Hardly had she moved a step away when the fax rang and a message spilled itself out in front of her. Slowly, feeling heavy with premonition, she bent down to pick it up.
IN THE NEXT MINUTE THE TELEPHONE WILL RING. ANSWER IT.
Stella picked up her bag and turned away. That was one bell she would not answer.
She was at the door when the telephone rang. It became hard to breathe. She hesitated, knowing that she wanted to ignore it, but she was like a rabbit before a stoat. Stuck, frozen.
But you never knew with telephone calls. Perhaps it really was a summons from her agent. She knew it would not be John Coffin. He was driving down the M40 – probably, she didn’t really know where he was. He had a professional knack of disappearing. The thought went through her mind as she picked up the telephone; if he can disappear, so can I.
She held the receiver in her hand without speaking.
‘I know you’re there, Stella. I can hear you breathing.’
‘How did you get this number?’ Silly question, it was supposed to be secret, but it was this man’s life’s work to get at secrets.
A laugh came back as a reply. ‘I want to meet you, Stella. I think you need to see me to take me seriously. This is serious.’
Stella did not answer.
‘Come on, Stelly, I won’t eat you.’ He laughed, and Stella felt sick. ‘Meet me at Waterloo, under the clock.
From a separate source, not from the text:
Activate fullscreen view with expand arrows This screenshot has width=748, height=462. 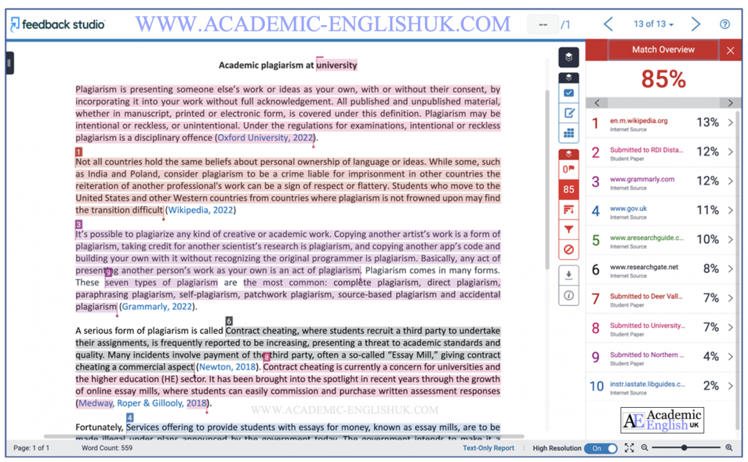629,448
Remember, that, Stelly? It was always the same place, wasn’t it? Be there.’
Stella stood there, still clutching her bag. ‘No, no, I can’t, I can’t.’
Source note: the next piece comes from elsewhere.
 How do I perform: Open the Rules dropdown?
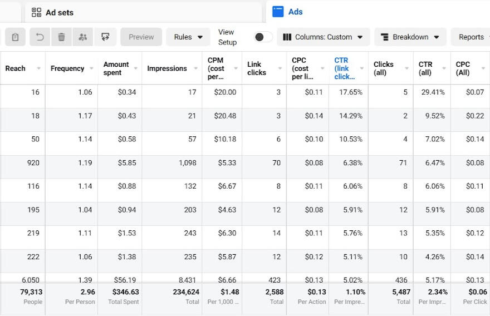(x=188, y=37)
She picked up her bag, went down the staircase and out of the door.
Outside, in the night air, she looked around in case anyone was there.
Silence, quiet. Not a mouse stirring.
A whole day after Stella had gone away, John Coffin, Chief Commander o
f the Police Force of the Second City of London, let himself into his home. He was back some twenty-four hours before he was expected, and meant to have a quiet time working. He was accompanied by the white peke Augustus who had appointed himself dog-companion to Coffin and insisted on going everywhere he could with him. Coffin had gone away after the bombs had exploded; his departure had not been unconnected with that happening. His assistant, Paul Masters, kept him in touch.
Coffin was glad to be back; he had observed that the play running at the Pinero Theatre was no longer An Ideal Husband which meant, he hoped, that he would find Stella at home.
He put down his bags and ran up the stairs, calling out: ‘Stella, I’m back.’
He was a big man, but spare of frame and light on his feet. His hair, which had been reddish in his youth, had darkened with the years and was now greying neatly about his temples. He was neat in everything he did. Thin as a young man he had never put on weight, although he took no exercise, other than running up and down the stairs of his home in the tower; he took part in no sports and never had. ‘We didn’t in my day in working-class London,’ he said once, ‘except a bit of street football and pavement boxing. Pugilism, more like,’ he had added thoughtfully. But there was muscle beneath the suits, which, under Stella’s control, were well and expensively tailored. Still done in the East End of London, but now he knew where to go. And how to pay.
‘How come you have such muscles here and there?’ Stella had said once.
‘Inherited,’ Coffin had answered. ‘Runs in the family.’ Though he had hardly had a family. Orphaned, he had only discovered in later life that he had a disappearing, much married mother, who had provided him with two siblings, one half-brother, a stiff Edinburgh lawyer, and the other, from another alliance, his darling half-sister. Mother herself remained an absentee, except for leaving some extraordinary memoirs.